I climb the crazy windy curves over the Mateo range towards the Devil’s Slide. No shoulder, lots of traffic. I shrug, hugging the edge of the asphalt, waving back trucks when the clearance is too tight. I opt for the tunnels this time, flying over the bridge and through the southbound tube. The mile long span is a comfortable ride, slightly downhill, save the noise of the traffic. Then I’m out the other side, descending again through Montara and on to Half Moon Bay.

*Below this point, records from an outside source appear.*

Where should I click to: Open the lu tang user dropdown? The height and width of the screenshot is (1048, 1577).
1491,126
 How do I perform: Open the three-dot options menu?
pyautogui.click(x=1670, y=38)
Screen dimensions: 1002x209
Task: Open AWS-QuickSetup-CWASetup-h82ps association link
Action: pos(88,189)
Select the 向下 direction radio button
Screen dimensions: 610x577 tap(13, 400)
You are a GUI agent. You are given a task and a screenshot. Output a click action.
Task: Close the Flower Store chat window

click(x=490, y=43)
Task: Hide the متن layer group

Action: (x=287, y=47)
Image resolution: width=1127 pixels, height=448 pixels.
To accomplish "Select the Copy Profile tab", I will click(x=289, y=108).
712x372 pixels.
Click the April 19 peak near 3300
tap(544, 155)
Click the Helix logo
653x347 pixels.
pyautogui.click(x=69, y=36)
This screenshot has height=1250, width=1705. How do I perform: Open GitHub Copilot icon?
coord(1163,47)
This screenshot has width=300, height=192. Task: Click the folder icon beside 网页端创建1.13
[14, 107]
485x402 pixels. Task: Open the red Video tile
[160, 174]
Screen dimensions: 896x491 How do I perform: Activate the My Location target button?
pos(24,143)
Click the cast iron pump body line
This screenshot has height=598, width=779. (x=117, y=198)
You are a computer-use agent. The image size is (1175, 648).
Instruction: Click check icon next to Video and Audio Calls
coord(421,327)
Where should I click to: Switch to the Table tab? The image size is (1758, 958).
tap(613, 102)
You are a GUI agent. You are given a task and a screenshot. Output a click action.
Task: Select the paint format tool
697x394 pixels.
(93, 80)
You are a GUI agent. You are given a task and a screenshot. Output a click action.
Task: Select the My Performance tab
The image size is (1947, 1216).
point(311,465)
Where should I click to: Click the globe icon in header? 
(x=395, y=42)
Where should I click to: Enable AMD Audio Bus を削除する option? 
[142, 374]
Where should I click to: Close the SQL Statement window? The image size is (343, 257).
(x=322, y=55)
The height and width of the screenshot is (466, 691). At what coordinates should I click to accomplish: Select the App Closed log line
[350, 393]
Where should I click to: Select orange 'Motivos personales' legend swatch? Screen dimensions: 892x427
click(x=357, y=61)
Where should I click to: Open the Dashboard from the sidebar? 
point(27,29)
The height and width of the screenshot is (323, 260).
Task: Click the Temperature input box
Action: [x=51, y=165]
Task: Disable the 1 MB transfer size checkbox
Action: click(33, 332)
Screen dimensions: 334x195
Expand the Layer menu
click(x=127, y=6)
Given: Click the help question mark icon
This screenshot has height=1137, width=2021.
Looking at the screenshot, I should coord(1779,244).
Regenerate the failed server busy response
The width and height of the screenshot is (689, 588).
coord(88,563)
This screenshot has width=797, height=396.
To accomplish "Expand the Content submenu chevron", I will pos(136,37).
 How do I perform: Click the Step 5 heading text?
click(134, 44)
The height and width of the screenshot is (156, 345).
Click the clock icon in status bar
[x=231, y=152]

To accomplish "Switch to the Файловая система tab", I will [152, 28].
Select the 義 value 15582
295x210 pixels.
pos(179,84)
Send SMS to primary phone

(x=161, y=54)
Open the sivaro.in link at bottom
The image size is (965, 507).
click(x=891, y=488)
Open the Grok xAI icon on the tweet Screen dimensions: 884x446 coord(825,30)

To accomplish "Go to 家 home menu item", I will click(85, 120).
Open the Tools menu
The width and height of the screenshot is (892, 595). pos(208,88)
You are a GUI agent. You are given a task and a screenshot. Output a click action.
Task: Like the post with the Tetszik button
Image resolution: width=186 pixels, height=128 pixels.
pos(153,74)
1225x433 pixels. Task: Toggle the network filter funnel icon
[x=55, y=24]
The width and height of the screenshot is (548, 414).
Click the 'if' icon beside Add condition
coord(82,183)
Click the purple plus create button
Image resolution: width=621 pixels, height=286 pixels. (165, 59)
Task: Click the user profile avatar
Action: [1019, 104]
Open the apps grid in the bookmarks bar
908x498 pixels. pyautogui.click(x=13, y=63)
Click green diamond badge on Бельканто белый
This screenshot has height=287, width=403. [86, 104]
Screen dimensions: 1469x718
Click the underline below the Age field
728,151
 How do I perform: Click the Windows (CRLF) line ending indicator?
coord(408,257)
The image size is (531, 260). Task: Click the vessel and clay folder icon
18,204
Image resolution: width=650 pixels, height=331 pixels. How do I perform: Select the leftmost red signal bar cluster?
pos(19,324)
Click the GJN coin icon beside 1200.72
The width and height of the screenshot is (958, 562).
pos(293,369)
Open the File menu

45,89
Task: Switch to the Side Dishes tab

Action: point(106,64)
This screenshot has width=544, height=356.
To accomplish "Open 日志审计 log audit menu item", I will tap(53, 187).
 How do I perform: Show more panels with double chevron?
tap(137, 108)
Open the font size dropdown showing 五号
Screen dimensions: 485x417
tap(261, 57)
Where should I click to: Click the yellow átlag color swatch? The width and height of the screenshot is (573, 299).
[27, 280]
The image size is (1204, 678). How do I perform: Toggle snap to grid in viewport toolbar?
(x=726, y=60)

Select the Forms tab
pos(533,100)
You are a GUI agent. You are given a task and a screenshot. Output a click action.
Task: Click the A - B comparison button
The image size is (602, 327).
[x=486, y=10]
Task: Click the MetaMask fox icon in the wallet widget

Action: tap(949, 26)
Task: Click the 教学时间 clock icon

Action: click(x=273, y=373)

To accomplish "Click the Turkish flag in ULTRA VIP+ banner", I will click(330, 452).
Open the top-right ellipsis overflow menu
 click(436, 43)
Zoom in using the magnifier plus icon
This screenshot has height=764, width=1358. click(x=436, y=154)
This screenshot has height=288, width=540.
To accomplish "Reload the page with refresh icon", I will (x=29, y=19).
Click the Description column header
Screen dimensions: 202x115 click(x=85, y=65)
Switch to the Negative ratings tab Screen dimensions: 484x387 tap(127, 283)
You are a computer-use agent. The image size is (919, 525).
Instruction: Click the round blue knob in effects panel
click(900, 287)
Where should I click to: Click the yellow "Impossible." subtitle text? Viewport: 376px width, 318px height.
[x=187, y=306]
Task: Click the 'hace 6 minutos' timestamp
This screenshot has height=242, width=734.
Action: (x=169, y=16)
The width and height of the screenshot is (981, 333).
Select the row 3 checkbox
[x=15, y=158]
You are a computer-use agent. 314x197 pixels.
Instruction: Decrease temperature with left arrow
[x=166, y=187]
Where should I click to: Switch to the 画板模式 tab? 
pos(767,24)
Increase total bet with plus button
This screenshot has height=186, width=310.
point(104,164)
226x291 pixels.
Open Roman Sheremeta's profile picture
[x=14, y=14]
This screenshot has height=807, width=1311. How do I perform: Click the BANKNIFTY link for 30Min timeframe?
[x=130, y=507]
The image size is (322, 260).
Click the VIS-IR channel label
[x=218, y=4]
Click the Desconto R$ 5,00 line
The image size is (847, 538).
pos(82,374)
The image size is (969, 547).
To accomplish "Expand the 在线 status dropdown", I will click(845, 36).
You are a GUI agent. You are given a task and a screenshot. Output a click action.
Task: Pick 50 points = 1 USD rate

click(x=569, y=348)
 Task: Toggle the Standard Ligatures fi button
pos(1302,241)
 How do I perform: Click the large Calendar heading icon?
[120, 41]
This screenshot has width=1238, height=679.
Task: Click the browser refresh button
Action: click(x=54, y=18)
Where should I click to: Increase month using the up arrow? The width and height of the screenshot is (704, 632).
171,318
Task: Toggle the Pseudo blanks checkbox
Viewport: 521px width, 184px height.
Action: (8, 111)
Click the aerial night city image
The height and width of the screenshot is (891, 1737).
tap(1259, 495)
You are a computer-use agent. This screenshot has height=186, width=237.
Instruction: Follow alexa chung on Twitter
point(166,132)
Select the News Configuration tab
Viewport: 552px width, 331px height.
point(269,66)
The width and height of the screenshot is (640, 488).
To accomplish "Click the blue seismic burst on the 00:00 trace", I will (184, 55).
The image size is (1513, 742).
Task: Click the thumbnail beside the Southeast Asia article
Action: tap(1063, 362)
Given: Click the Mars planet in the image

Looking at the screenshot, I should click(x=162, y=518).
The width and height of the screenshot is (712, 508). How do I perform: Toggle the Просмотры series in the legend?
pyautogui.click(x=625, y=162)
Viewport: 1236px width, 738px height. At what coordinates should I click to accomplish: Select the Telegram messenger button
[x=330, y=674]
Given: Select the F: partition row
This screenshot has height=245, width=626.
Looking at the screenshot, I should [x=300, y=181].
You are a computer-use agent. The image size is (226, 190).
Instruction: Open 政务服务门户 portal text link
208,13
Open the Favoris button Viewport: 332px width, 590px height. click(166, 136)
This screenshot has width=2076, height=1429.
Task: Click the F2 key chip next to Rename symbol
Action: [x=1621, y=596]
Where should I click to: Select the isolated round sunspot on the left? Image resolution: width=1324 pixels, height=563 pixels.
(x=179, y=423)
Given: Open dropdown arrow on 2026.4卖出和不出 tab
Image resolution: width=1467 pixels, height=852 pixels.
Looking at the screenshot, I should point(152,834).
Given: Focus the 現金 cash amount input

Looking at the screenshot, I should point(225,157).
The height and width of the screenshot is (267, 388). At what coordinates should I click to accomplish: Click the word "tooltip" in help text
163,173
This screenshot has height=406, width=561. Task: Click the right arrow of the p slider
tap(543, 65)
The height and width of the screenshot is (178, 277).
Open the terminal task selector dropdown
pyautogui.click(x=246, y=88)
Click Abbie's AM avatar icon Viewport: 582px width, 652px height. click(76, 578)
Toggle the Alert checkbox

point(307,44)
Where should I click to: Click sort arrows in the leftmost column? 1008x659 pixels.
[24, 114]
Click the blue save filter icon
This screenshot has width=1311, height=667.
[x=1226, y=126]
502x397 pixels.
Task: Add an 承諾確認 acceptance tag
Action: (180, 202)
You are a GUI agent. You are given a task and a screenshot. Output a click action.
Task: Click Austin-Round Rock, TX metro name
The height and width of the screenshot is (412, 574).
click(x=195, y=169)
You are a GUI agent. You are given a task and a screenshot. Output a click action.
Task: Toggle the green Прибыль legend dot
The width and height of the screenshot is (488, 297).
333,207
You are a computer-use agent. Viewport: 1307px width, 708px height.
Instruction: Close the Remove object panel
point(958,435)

I arrive, set up camp, then head to the beach to try and catch some rays. It’s a bit chilly for the bathing suit, but oh well, I’ll take this sunny day. The sun sinks lower on the horizon, gradually dipping below the vast ocean, casting a brilliant display of red and orange hues into the clear skies. A spectacular sunset to mark my last night in California for this tour. I wait long after it has set, shivering a bit, underdressed, ecstatic, and tired. My quick ride in has me ready for bed. I chat a bit with Alvin and Alexia, meet a couple other cyclists, one who has ridden north from Big Sur. He crossed over from 101 on Nacimiento-Fergusson Road, a route I will likely have to take next time if the Mud Creek slide still blocks Route 1. I retire to my tent, fall asleep quickly.
I’m woken several times by rustling and growling of raccoons, rummaging through the panniers of my companions. Annoying beasts, quite bold in the state parks. So much good eating left around careless humans. I’m also excited at the ride, heading back and catching the train home. Dawn comes soon, and a chilly foggy sky greets us. I pack and head over the Cafe Society for coffee and breakfast. Alvin and Alexia join me, and we spend a long morning sharing stories of our journeys, talking more than a bit of politics, relationships, making the world a better place. I feel a kinship growing, and am eager to read of their further travels as they continue south through Central and South Americas.
The sun has cleared most of the fog as I head out. Hugs and pictures with my friends, then I wish them “safe ride” and pedal off. Still chilly, but clear and bright. A beautiful ride, retracing my path back north. Around the crescent bay, then climbing through Montara and up to the Devil’s Slide, northbound tunnel this time. I descend the scary curves, this time ahead of the traffic, easy to keep pace around the tight corners. On through Pacifica, a coffee stop at the Chit Chat again, to rest and get ready for the Daly City climb. Quite steep this way, I have to stop once. I’m so glad for the tiny gear on my crank, able to spin up this ridiculous grade. I reach the top and let out a whoop. Last big hill in California!
There’s a bit more of a climb, up John Daly Boulevard, and then I’m catching the BART, over to visit another friend and have dinner with my boys. My tour is nearing the end, and yet I feel my journey is just beginning. I’m present to the moment, carrying a compassion for my past and an excitement for the possibilities that are yet to come. A long Amtrak ride on the Coast Starlight will give me ample time to reflect, rest, ready myself for my renewd Oregon life. I am ready to go home.